Sus terrazas se llenan de alegres murmullos de gente que disfruta de una vida apacible.
Muchos árboles, adornan sus amplias aceras, y quedan todavía, una pequeña parte de los bosques de pinos que, en abundancia, debieron poblar la zona.
Grandes macetones rebosantes de flores, alegran la vista y embellecen sus zonas más céntricas.
Está aceptablemente limpia, en comparación con otras ciudades del entorno de Barcelona.
También tiene una parte negativa:
Últimamente se ha masificado con enormes bloques de pisos que parecen moles sin ninguna concesión a la estética. También hay gente muy poco considerada que causa destrozos en jardines e incluso, roba las flores, sin que se ponga ninguna objeción por parte de las personas que debieran ocuparse de poner freno a estas acciones.

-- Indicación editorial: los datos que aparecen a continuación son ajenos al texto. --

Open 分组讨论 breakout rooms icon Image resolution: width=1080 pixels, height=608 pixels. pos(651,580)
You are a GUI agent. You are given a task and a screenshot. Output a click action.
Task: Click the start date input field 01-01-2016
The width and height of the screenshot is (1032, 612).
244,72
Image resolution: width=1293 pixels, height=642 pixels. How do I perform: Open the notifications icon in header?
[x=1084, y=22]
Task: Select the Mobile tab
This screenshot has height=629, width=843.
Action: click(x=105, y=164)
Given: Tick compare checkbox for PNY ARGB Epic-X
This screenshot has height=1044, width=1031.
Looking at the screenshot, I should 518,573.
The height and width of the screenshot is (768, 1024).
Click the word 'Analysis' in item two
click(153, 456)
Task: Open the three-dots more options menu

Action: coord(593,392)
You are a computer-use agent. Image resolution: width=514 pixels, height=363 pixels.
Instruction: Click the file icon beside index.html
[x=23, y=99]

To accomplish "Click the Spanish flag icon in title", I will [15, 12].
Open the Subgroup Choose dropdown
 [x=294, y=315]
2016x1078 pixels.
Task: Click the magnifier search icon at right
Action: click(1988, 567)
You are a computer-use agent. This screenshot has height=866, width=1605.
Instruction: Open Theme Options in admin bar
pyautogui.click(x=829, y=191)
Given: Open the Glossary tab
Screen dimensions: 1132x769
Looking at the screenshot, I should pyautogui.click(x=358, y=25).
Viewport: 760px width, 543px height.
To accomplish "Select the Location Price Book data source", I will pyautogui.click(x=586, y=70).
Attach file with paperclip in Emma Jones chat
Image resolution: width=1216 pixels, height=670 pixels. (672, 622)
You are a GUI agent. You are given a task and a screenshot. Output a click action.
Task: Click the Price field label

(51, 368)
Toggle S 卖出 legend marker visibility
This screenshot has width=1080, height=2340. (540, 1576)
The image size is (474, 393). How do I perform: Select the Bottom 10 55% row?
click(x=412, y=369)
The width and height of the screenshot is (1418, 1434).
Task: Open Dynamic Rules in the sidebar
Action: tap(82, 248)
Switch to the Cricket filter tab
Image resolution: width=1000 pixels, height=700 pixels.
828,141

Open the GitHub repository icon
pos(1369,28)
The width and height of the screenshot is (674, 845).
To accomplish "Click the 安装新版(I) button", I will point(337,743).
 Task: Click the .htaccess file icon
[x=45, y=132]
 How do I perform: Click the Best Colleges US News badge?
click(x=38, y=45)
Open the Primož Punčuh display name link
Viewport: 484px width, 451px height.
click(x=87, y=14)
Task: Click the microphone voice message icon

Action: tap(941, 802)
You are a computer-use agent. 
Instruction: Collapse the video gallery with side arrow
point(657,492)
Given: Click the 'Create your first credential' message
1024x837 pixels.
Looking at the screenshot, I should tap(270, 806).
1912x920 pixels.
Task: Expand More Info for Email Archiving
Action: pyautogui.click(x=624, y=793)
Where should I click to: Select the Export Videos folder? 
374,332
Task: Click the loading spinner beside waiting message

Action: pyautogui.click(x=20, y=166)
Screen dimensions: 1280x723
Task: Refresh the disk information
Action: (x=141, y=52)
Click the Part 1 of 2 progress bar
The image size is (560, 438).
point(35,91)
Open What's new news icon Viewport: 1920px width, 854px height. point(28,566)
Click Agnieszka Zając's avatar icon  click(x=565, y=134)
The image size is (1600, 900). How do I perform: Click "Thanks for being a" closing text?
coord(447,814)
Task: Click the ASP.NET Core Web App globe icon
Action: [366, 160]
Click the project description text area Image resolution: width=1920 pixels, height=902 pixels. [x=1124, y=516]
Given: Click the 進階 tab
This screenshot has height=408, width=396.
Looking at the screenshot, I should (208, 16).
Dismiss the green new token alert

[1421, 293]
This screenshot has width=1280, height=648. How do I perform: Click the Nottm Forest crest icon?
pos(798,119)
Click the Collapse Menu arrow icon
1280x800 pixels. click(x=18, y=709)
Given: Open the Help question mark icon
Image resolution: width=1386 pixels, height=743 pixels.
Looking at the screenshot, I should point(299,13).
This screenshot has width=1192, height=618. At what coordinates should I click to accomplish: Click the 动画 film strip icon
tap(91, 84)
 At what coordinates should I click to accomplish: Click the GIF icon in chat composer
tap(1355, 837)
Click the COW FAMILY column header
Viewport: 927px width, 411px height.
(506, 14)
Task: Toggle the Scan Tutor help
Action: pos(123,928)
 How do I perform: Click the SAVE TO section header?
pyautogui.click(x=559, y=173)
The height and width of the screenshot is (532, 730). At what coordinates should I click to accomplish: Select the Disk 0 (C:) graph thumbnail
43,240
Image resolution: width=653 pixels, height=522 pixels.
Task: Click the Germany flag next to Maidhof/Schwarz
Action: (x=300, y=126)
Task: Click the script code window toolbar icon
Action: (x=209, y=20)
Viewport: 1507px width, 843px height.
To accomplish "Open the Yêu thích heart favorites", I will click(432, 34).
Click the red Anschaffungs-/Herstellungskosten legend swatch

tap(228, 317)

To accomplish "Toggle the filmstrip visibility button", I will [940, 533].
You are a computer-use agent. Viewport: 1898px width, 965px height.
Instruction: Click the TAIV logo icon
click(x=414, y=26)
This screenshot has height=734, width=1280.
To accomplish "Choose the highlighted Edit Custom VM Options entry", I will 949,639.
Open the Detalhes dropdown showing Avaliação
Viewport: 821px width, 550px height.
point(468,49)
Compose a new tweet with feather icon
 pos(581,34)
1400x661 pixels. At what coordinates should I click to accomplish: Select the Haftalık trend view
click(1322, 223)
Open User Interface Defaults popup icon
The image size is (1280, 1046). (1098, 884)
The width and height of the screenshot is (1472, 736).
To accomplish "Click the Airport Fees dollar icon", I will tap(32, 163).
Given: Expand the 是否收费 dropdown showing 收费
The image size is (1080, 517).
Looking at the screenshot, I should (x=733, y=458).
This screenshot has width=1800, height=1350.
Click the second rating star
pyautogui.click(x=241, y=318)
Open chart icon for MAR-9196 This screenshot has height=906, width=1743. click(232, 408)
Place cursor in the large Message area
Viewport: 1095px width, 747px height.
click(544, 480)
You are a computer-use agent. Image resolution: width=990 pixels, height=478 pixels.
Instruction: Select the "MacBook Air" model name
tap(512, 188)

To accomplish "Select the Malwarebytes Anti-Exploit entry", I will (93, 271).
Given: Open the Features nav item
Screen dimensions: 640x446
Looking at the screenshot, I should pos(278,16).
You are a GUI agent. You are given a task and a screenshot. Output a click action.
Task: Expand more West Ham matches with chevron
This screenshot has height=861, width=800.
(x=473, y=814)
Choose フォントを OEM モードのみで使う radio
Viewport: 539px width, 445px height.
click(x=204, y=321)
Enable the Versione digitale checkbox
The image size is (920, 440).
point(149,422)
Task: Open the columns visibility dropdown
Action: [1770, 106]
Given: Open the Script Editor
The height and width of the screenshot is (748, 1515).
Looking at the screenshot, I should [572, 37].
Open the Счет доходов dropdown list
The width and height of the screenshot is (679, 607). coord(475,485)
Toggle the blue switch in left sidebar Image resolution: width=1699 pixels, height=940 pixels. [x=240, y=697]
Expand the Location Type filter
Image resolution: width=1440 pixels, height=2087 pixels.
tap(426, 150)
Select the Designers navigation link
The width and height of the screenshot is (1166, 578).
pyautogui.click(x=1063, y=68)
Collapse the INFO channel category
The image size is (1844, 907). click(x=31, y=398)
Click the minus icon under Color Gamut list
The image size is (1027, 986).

Los perros defecan y orinan donde quieren y aunque las cacas se pueden retirar, no ocurre así con los orines, que manchan en abundancia las fachadas, farolas etc.
Esto supone un riesgo para la salud, sobre todo de los más pequeños.
Afea las fachadas, farolas, etc… causando un gran deterioro.
He visitado algunas ciudades del norte, donde friegan con agua caliente a presión. Todo luce mucho más bonito.
Si ellos disfrutan de una limpieza así, ¿Por qué no podemos nosotros?